#### Document ####

= List of United States vice presidential assassination attempts and plots =

Assassination attempts and plots on the vice president of the United States have occurred as early as the 19th century. While not as common as assassination attempts on presidents of the United States, they have emerged in the 20th and 21st centuries amid increasing political polarization and advancements in federal investigative capabilities.

Protection of the vice president was historically limited until the late 20th century. Following several attacks and heightened concerns over presidential succession, the role of the United States Secret Service in safeguarding vice presidents expanded significantly. Modern vice presidents receive continuous protective detail while in office, and many former vice presidents continue to receive protection under federal law.

== List of attacks, assassination attempts, and plots ==

===Andrew Johnson===

- April 1865: In 1864, Confederate sympathizer John Wilkes Booth formulated a plan to kidnap President Abraham Lincoln in exchange for the release of Confederate prisoners. After attending an April 11, 1865 speech in which Lincoln promoted voting rights for African Americans, Booth decided to assassinate the president instead. Learning that the president would be attending Ford's Theatre, Booth planned with co-conspirators to assassinate Lincoln at the theater. The conspiracy also included assassinating Vice President Andrew Johnson in Kirkwood House, where Johnson lived while Vice President, and Secretary of State William H. Seward at Seward's house. Beyond Lincoln's assassination on April 14, 1865, the plot failed: Seward was only wounded, and Johnson's would-be attacker did not follow through. After being on the run for 12 days, Booth was tracked down and was shot and mortally wounded by Union cavalryman Boston Corbett. Eight other conspirators were later convicted for their roles in the conspiracy; four were hanged and four received life sentences.

===Charles W. Fairbanks===

- June 1905: Charles W. Fairbanks travelled to Flint, Michigan to lay the cornerstone of a new federal building, and to then deliver a speech to over 2,000 attendees. Roughly 20 minutes into the speech, 32-year-old anarchist James McConnell forced his way through the crowd holding a revolver concealed in his hip pocket. Four nearby detectives noticed this and choked McConnell until he was subdued. Fairbanks then continued his speech without interruption. Fairbanks had become an outspoken advocate for banning anarchists from entering the country following the assassination of William McKinley, which motivated McConnell to assassinate him. As federal laws protecting vice presidents had not yet been enacted, he was only charged with disorderly conduct.

#### Information supplied ####

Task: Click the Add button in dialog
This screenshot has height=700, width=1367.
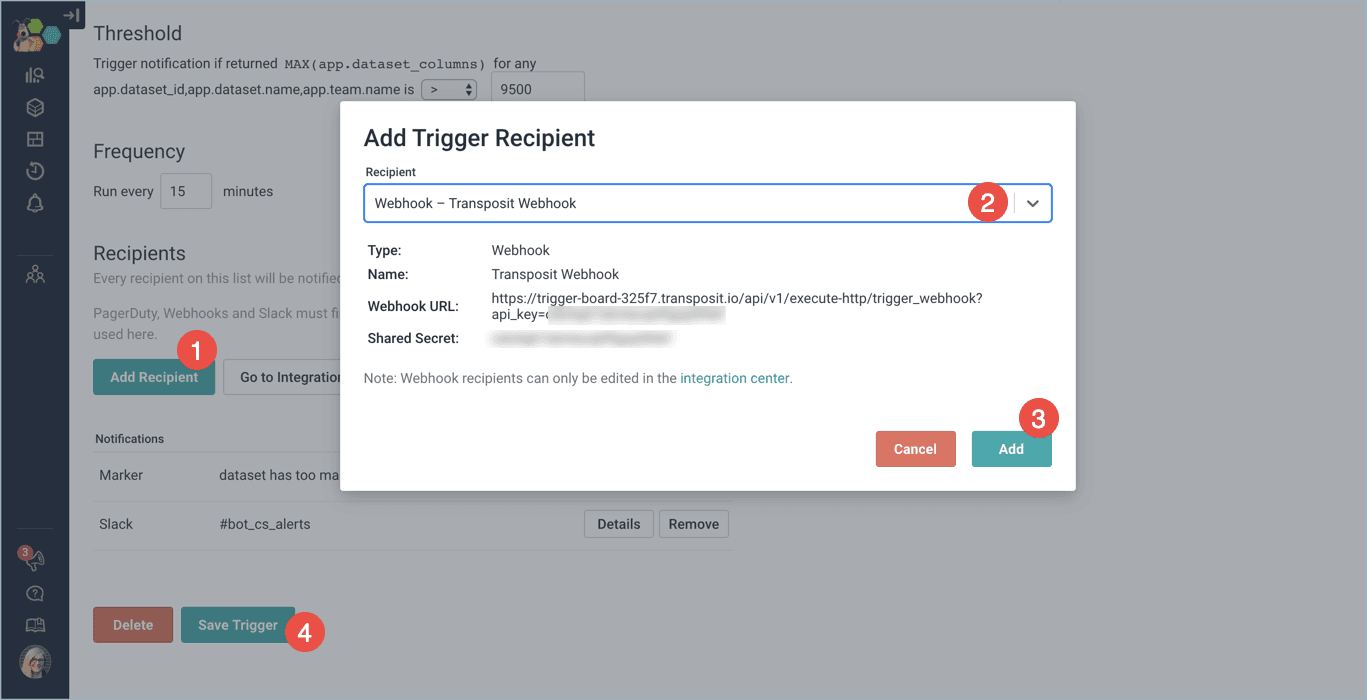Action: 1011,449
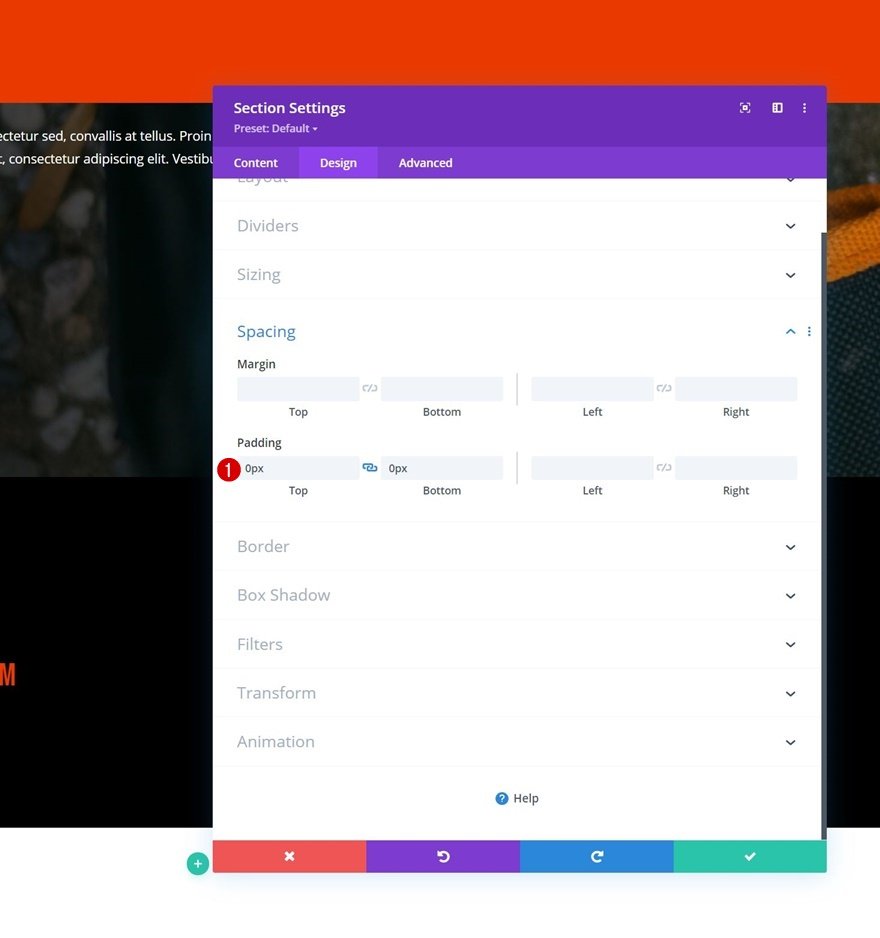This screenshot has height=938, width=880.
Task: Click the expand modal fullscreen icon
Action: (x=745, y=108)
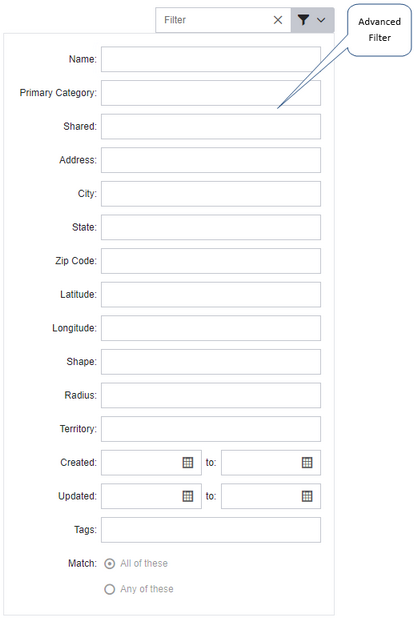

####

▶ _What to do_
**A.** Write out the passage of the list of vice presidential assassination attempts from "Protection of the" to "under federal law.".
**B.** Do these statements agree with the list of vice presidential assassination attempts? Answer yes or no for each and quote the words that decide it.
(i) Fairbanks stopped his speech after McConnell was subdued.
(ii) Johnson lived at Kirkwood House while Vice President.
(iii) McConnell was charged with attempted murder.
**C.** How would you sum up the list of vice presidential assassination attempts in two sentences?

▶ _Expected outputs_
**A.**
Protection of the vice president was historically limited until the late 20th century. Following several attacks and heightened concerns over presidential succession, the role of the United States Secret Service in safeguarding vice presidents expanded significantly. Modern vice presidents receive continuous protective detail while in office, and many former vice presidents continue to receive protection under federal law.

**B.**
(i) No: "Fairbanks then continued his speech without interruption."
(ii) Yes: "Kirkwood House, where Johnson lived while Vice President"
(iii) No: "he was only charged with disorderly conduct."

**C.** Attempts and plots against U.S. vice presidents date back to the 19th century and have emerged in the 20th and 21st centuries, though they are less common than those against presidents, and Secret Service protection for vice presidents expanded significantly after several attacks. The entries cover the 1865 conspiracy that killed Lincoln but failed against Vice President Andrew Johnson, whose would-be attacker did not follow through, and a 1905 incident in Flint, Michigan, where detectives subdued anarchist James McConnell as he forced his way through the crowd with a concealed revolver during Charles W. Fairbanks's speech.